Lipoic acid (LA) is an organosulfur compound, considered to be an antioxidant, a substance that renders harmless certain chemicals called free radicals. LA is a compound where a disulfide bond binds sulfur atoms and this distinction classifies it as “oxidized”. Alpha-lipoic acid is converted into dihydrolipoic acid on the body.
This oxidization and conversion is the very process by which Lipoic Acid terminates the damaging oxidization of free radicals. Free radicals are destructive chemicals produced by the body and they are thought to be a major contributing factor in aging, age-related disorders and other ailments such as stroke or heart disease.
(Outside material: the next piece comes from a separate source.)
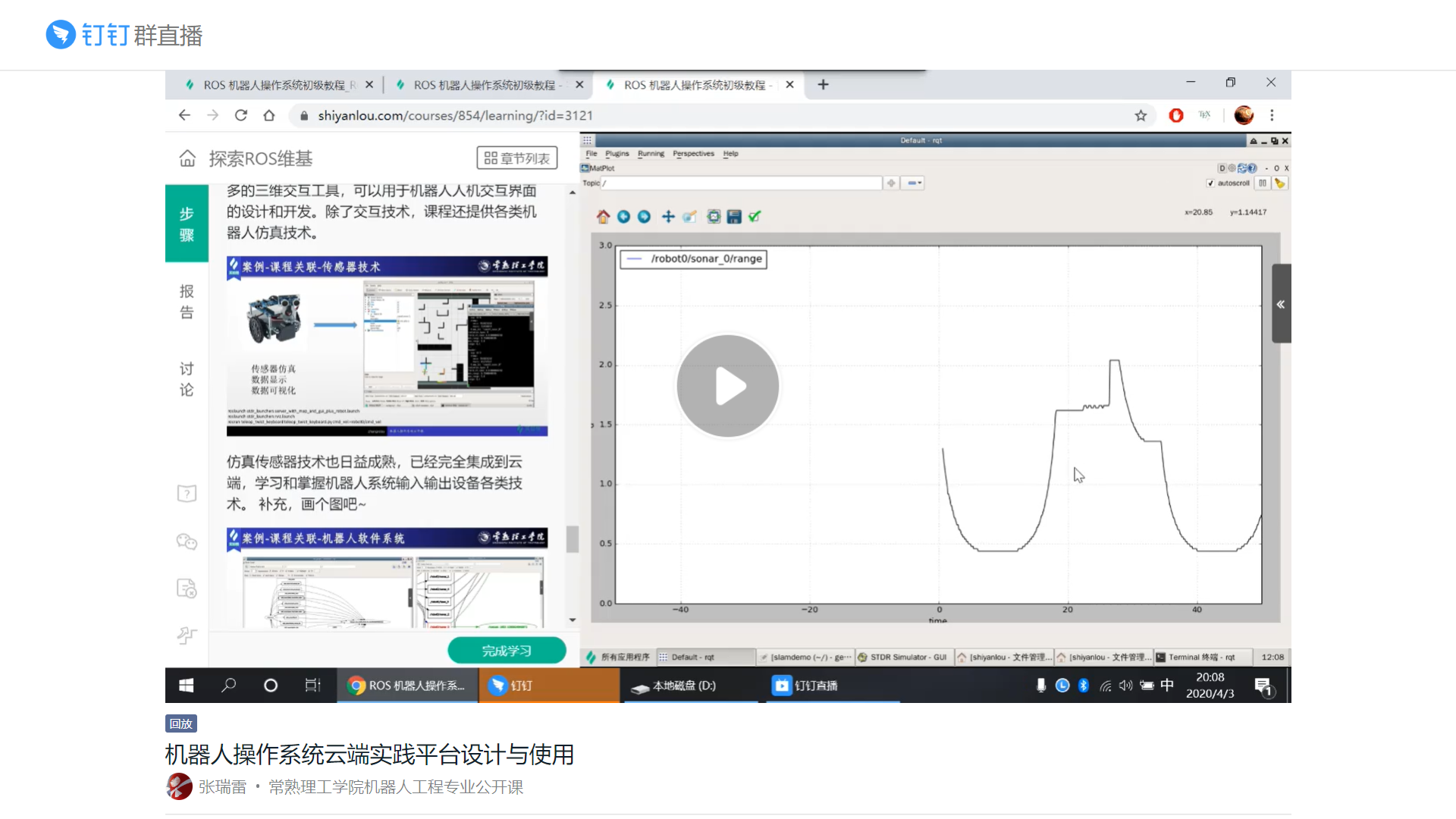
Task: Pause the plot with the pause button
Action: (1262, 184)
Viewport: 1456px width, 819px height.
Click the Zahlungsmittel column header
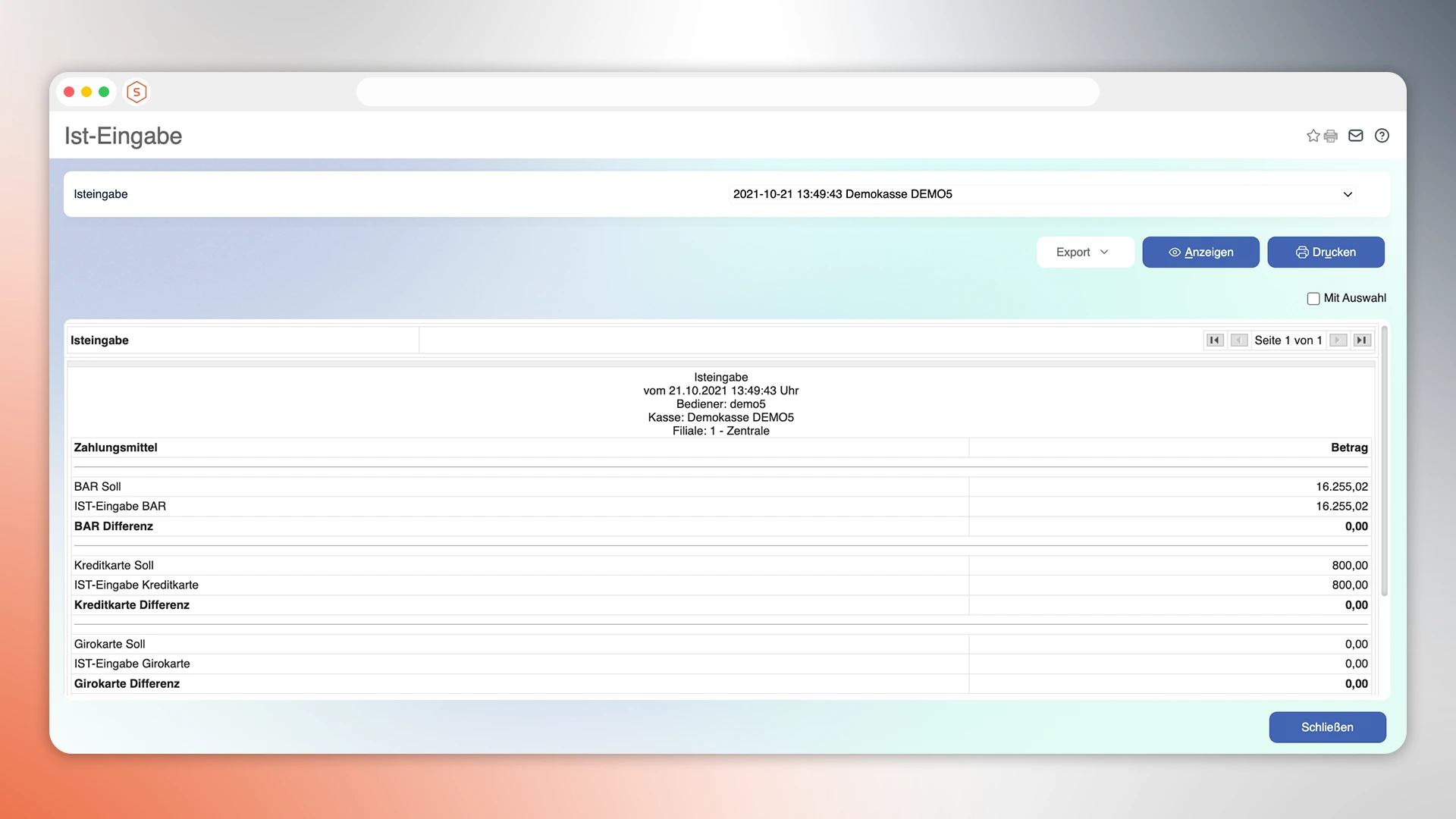pos(116,447)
Lipoic Acid is also referred to as Alpha Lipoic Acid (ALA), a synthetic form of Lipoic Acid, and was discovered over 30 years ago but up until 1989, was classified as a vitamin. Research scientists discovered the anti-oxidant properties of the molecule and studies continue in the remarkable ways it works in the human body.
It is the start of a revolutionary breakthrough in research of some illnesses, since some scientists believe ALA is more potent than its popular cousins, Vitamin C and E.
Alpha Lipoic Acid is not to be confused with alpha linolenic acid, which is an omega-3 fatty acid that may contribute to a healthy heart. Since both are abbreviated with ALA, the confusion can de understood. Alpha Lipoic Acid is also classified as thiotic acid and presented as such in research and medical papers.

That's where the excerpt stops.